'''
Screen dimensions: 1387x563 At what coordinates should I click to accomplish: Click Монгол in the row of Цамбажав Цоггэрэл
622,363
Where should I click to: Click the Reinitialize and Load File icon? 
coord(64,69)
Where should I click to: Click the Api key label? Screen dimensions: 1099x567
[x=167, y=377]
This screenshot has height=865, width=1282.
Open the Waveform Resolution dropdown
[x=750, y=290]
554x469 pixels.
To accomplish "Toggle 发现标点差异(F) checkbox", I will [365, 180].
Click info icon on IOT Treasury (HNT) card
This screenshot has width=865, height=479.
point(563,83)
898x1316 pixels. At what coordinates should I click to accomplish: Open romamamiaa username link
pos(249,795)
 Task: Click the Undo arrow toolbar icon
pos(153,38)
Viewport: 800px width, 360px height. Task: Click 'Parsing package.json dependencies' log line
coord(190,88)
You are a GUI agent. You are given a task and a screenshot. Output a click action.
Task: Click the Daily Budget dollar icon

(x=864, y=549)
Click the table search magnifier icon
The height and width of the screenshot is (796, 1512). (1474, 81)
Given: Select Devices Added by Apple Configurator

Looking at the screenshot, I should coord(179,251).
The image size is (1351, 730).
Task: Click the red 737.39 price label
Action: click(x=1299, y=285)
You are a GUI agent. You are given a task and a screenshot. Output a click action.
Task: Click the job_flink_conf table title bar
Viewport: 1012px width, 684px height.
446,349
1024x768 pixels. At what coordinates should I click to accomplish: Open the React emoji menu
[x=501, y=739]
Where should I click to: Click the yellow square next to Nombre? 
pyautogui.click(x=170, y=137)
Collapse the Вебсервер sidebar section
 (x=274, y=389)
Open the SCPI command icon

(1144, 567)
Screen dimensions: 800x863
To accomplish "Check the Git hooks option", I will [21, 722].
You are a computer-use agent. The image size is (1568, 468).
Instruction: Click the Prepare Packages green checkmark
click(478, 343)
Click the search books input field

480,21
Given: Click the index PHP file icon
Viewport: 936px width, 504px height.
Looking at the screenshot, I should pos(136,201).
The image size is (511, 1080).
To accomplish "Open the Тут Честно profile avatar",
'''
[Assignment] All lines of the entries containing the string "will" must be shown in full.

[Expected output]
To accomplish "Toggle 发现标点差异(F) checkbox", I will [365, 180].
To accomplish "Check the Git hooks option", I will [21, 722].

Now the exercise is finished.